There will be two events to mark this massive occasion, both of which I have organised alone, using 'alone' in the sense of 'with considerable assistance from my mother because I have no idea how many bottles of soda water we need'. There will be a lunch party for 70 adults, attended by family, all my closest friends, some of my parents' closest friends, and one person who got invited because we had to ask them*, and then there will be a kids' party for 70 kids, which is about 65 kids more than I would like to see in the one place at the one time, but that is only because kids are really loud and messy.
I cannot even tell you how much preparation has gone into this. Aside from the normal concerns like food, beverages, speeches, seating plans and music, there are about 25,000 tiny details that have needed arranging. Pink tights for the 6yo. A shirt for the 15yo (and let me tell you, it is not easy finding a shirt for a half-man, half-boy, one-eighth-Walking Hormone [whose mother can't add fractions]). Acrylic nails for me because god forbid the guests runs screaming when they see my shabby fingers. Balloons. Table decorations. Serviettes (so the guests can wipe their mouths). More serviettes (because my friends are particularly messy). Superglue (so that I can stick on the acrylic nails which keep flying off in different directions). And marshmallows.

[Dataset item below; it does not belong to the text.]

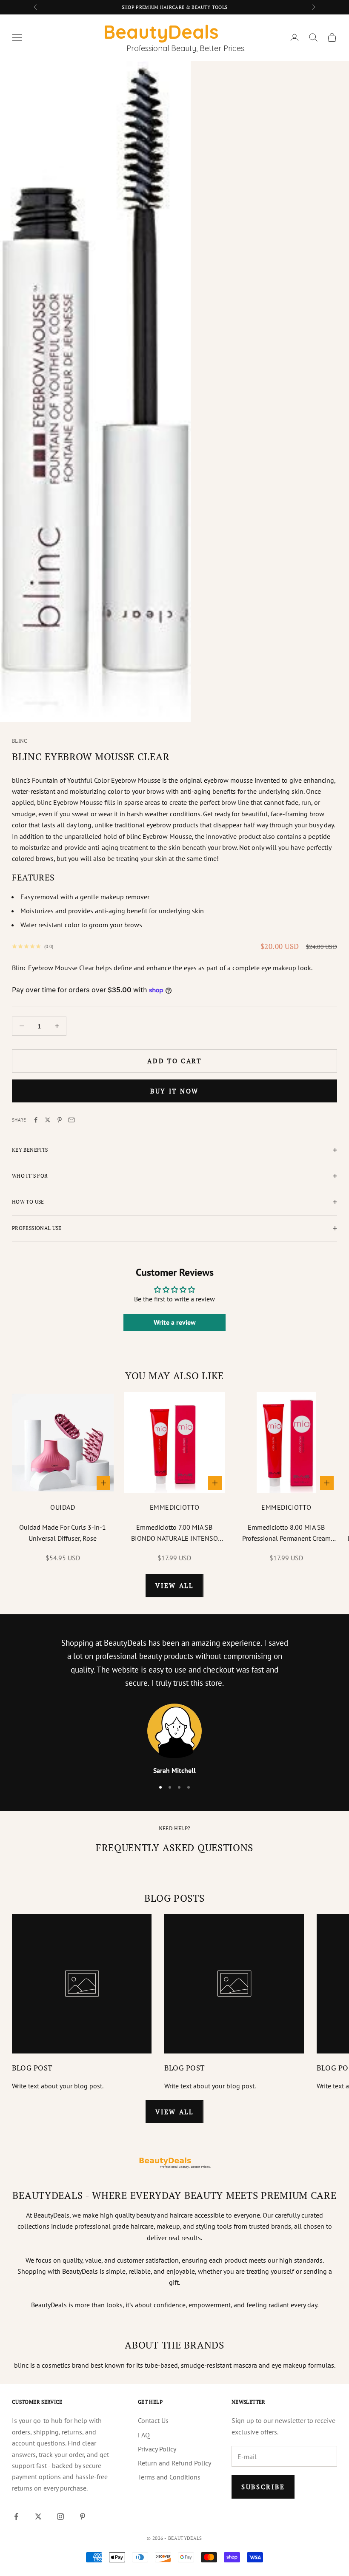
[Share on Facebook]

I Wrapped These. ALL OF THEM.
You see, it is traditional at batmitzvahs to throw lollies at the child after they have finished their Bible reading in the synagogue (which is what comprises the actual ceremony). Someone (usually a sibling) passes out baskets of lollies to the congregation, and then at the appropriate moment, they come flying from all directions in a shower of sweetie wonder.
Well, my particular Rabbi is deeply concerned about the OH&S issues surrounding flying lollies. Apparently some batmitzvah kids have been injured by a boiled sweet to the forehead, and though no actual concussions have been recorded, it is only a matter of time before Traumatic Brain Injury by Candy makes its way into the medical journals. So the verdict is... NO LOLLIES FOR US.
But I will not be deterred. No. My daughter WILL have her sugar shower, without aggravating the Rabbi or risking hospitalization.
And so I have individually wrapped about 35 billion marshmallows to be flung after the ceremony. 35 billion. No wonder my nails keep falling off.
I love my daughter so much. She is the most beautiful, kind, sweet, loving child in the world. I don't know where she came from but I am so very proud she is mine.
Mazeltov to my special girl. And everyone else, please, have a marshmallow. They're individually wrapped. And one may even have a nail in it....
*And if you're reading this, no, silly, it's not you. It's the other person.